After all, the United States is one of the few democracies that mandates the recitation of its pledge of allegiance in government spaces like schools. Historian and author of the book “To The Flag” Richard Ellis notes that most democratic governments don’t require their citizens to recount a pledge, especially not on a daily basis. Still, the United States ranks 75th in military enrollment per capita, lagging behind democracies like France, Italy, and Greece. This practice is instead reminiscent of authoritarian rule, like in North Korea, which has a pledge that requires its citizens to offer their bodies and minds to the nation.
The mandate that the pledge is to be read aloud in New York City schools hails back to 9/11, when the New York City Board of Education imposed a requirement that it be shared at the beginning of each school day. While established during the post-9/11 surge in nationalism, the mandate still stands 20 years later. The symbolic weight that the pledge likely held after the attacks has largely been lost. Most students do not stand for or see the value in the pledge. Its daily recitation has become more of a mundane task than a moment to rekindle our love for America.
While the pledge no longer effectively does what it was implemented to do—that is, pull on our patriotic heartstrings—it is also problematic.
My first concern lies with the words of the pledge. Congress added the phrase “under God” to the script in 1954, and upon signing the bill, Dwight Eisenhower praised that it would uphold our nation’s dedication to God. For students who adhere to different religious beliefs or do not identify with a particular religion, the pledge forces them to acknowledge a god they do not believe in. I am not particularly religious, and it feels insensitive when I have to read that our nation is “under God” aloud to the Stuyvesant community. The pledge does not align with the freedom of religion and separation of church and state we pride ourselves on.
Moreover, not every student at Stuyvesant is a U.S. citizen. Forcing people to pledge to a country they are not considered legal members of is illiberal. Despite its voluntary nature, reciting the pledge of allegiance every morning also creates social pressure for non-citizens and those with other religious affiliations to give in and participate. Outside of New York’s generally liberal bubble, where the pledge is supported by 98 percent of the Republican population, social pressure prevents the pledge from being optional. In these places, those who do not find themselves in the pledge’s “target audience” find it impossible to remain seated and silent in a class full of standing students.

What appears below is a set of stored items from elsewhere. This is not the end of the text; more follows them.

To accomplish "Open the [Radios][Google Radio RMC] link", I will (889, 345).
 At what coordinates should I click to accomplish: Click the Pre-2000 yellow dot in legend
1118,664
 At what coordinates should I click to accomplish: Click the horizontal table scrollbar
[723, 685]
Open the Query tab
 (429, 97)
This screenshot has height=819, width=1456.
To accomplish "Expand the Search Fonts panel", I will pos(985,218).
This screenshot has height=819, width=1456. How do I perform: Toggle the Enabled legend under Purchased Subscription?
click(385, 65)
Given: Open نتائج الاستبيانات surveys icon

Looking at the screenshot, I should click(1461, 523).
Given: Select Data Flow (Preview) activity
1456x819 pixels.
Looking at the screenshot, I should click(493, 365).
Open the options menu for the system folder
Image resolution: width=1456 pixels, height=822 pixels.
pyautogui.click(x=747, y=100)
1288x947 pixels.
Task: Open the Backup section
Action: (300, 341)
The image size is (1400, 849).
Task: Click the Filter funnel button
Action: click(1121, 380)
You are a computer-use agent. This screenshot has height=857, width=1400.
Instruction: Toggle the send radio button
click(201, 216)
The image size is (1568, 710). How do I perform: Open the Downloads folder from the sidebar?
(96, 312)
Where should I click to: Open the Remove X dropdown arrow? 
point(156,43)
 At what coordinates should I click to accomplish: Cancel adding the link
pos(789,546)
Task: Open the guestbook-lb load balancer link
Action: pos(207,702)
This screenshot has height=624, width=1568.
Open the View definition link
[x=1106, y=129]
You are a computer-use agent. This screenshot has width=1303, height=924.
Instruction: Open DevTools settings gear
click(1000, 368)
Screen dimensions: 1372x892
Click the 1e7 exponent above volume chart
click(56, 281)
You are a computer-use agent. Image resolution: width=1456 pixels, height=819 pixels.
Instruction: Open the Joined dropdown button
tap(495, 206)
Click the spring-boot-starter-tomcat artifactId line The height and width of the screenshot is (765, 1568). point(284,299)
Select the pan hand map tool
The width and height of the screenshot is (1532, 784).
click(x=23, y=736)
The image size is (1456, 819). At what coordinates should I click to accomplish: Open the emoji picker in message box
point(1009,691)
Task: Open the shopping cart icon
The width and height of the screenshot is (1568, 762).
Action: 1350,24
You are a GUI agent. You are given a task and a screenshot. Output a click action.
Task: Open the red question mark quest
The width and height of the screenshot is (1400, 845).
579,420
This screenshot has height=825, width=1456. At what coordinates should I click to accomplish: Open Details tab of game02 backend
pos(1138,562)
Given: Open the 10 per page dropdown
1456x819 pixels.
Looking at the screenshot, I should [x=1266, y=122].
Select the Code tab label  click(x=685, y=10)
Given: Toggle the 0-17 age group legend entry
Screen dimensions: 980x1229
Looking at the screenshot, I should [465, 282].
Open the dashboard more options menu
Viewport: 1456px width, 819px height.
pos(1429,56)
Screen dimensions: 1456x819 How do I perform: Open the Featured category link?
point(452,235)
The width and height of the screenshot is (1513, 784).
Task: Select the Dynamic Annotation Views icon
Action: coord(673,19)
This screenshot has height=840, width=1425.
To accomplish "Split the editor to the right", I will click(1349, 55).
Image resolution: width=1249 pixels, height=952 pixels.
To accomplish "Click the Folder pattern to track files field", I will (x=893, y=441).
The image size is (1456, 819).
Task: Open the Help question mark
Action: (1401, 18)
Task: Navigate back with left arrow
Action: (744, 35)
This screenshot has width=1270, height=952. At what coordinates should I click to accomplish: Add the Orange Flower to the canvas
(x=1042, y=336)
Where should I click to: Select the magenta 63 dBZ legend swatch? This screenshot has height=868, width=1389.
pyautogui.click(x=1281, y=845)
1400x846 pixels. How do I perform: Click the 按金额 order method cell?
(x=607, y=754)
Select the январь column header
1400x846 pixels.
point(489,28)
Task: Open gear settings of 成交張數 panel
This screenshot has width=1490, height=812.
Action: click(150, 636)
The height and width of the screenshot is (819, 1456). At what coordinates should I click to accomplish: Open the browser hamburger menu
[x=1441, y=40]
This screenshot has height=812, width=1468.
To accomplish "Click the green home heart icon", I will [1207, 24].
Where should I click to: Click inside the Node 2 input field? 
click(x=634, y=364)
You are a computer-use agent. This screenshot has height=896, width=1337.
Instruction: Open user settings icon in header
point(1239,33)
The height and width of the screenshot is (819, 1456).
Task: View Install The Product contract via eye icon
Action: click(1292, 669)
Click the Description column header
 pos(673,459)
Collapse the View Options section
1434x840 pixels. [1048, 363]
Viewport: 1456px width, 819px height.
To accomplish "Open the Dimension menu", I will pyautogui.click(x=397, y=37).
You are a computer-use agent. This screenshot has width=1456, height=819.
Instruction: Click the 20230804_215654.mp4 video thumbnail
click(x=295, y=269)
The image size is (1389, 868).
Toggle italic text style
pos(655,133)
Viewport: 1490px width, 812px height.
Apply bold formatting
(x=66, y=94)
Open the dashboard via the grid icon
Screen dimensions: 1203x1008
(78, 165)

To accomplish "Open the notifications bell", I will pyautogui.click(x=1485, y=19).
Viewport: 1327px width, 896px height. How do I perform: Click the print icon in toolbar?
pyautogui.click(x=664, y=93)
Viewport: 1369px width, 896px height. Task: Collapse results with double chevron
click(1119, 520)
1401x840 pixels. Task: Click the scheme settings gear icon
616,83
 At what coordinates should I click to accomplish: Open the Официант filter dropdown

The message that the pledge asserts is not aligned with the reality of our country. It contends that our nation has “liberty and justice for all,” yet simultaneously, people are profiled for the color of their skin or their identities, and many are imprisoned falsely or for minor crimes. To recite that everyone has justice in America is in poor taste. While some argue that the pledge of allegiance pushes us toward the ideal of justice for all by reminding us of it, the pledge itself is not a tangible way of creating change.
Instead, we should explore other alternatives to convey our allegiance to our country. We should focus on becoming moral champions of democracy that citizens naturally want to defend and fight for. The school time we devote to the pledge could be devoted to real conversations about America and our roles within it. We could even start by implementing universal health care and social services or by expunging minor drug offenses. Let’s create liberty and justice for all instead of just preaching it.